TASK PROMPT | For this exercise, output the line holding "Select the 6-digit" and all subsequent lines of the entries below, unchanged, up to and including the last.

RECORD EXCERPTS |
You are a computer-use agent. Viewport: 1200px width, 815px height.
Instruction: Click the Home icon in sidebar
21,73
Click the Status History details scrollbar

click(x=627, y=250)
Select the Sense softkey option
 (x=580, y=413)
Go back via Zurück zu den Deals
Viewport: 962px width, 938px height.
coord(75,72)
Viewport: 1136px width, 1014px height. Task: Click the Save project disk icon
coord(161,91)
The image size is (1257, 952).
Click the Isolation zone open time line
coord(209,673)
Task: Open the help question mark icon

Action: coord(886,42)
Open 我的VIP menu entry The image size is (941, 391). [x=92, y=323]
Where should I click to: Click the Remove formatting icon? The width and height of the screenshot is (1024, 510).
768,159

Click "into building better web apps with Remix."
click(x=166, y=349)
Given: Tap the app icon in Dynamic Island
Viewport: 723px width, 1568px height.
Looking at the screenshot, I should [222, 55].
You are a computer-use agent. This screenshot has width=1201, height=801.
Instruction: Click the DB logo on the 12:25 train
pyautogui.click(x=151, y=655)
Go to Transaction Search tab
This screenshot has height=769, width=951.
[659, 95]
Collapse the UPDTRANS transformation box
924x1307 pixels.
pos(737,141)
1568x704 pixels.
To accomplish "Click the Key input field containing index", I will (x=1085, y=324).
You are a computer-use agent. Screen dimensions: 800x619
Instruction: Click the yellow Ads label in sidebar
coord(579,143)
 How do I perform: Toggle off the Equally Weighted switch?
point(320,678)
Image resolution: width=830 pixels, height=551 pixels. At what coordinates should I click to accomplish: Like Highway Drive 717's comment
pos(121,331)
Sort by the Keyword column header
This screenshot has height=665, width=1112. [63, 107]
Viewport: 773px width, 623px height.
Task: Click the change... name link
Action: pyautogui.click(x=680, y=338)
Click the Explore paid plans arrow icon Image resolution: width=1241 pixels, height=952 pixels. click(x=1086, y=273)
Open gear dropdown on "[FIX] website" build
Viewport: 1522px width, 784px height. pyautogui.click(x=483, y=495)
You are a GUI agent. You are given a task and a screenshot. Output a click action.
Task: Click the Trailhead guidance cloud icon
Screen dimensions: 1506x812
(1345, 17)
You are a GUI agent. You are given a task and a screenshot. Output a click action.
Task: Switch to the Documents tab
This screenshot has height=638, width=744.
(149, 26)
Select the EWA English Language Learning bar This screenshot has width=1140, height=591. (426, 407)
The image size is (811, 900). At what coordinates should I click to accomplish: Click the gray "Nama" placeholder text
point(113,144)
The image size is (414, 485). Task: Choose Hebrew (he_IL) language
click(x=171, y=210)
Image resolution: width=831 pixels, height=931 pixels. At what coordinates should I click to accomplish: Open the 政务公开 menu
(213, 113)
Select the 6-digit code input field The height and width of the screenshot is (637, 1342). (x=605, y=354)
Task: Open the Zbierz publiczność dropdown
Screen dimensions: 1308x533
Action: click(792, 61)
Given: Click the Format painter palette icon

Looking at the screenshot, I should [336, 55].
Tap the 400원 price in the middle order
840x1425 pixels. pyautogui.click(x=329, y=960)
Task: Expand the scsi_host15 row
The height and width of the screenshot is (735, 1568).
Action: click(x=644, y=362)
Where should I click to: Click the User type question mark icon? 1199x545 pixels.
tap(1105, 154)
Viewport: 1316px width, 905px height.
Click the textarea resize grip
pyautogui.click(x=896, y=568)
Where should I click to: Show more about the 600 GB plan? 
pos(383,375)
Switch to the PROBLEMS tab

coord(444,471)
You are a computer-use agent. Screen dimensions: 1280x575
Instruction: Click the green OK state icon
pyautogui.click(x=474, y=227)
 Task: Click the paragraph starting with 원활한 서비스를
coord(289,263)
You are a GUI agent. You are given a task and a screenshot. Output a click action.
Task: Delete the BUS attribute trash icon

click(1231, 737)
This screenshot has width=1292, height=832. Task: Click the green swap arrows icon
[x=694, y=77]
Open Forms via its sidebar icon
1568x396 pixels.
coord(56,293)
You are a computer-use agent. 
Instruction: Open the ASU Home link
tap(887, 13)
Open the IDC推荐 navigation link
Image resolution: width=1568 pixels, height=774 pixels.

TASK RESULT |
Select the 6-digit code input field The height and width of the screenshot is (637, 1342). (x=605, y=354)
Task: Open the Zbierz publiczność dropdown
Screen dimensions: 1308x533
Action: click(792, 61)
Given: Click the Format painter palette icon

Looking at the screenshot, I should [336, 55].
Tap the 400원 price in the middle order
840x1425 pixels. pyautogui.click(x=329, y=960)
Task: Expand the scsi_host15 row
The height and width of the screenshot is (735, 1568).
Action: click(x=644, y=362)
Where should I click to: Click the User type question mark icon? 1199x545 pixels.
tap(1105, 154)
Viewport: 1316px width, 905px height.
Click the textarea resize grip
pyautogui.click(x=896, y=568)
Where should I click to: Show more about the 600 GB plan? 
pos(383,375)
Switch to the PROBLEMS tab

coord(444,471)
You are a computer-use agent. Screen dimensions: 1280x575
Instruction: Click the green OK state icon
pyautogui.click(x=474, y=227)
 Task: Click the paragraph starting with 원활한 서비스를
coord(289,263)
You are a GUI agent. You are given a task and a screenshot. Output a click action.
Task: Delete the BUS attribute trash icon

click(1231, 737)
This screenshot has width=1292, height=832. Task: Click the green swap arrows icon
[x=694, y=77]
Open Forms via its sidebar icon
1568x396 pixels.
coord(56,293)
You are a computer-use agent. 
Instruction: Open the ASU Home link
tap(887, 13)
Open the IDC推荐 navigation link
Image resolution: width=1568 pixels, height=774 pixels.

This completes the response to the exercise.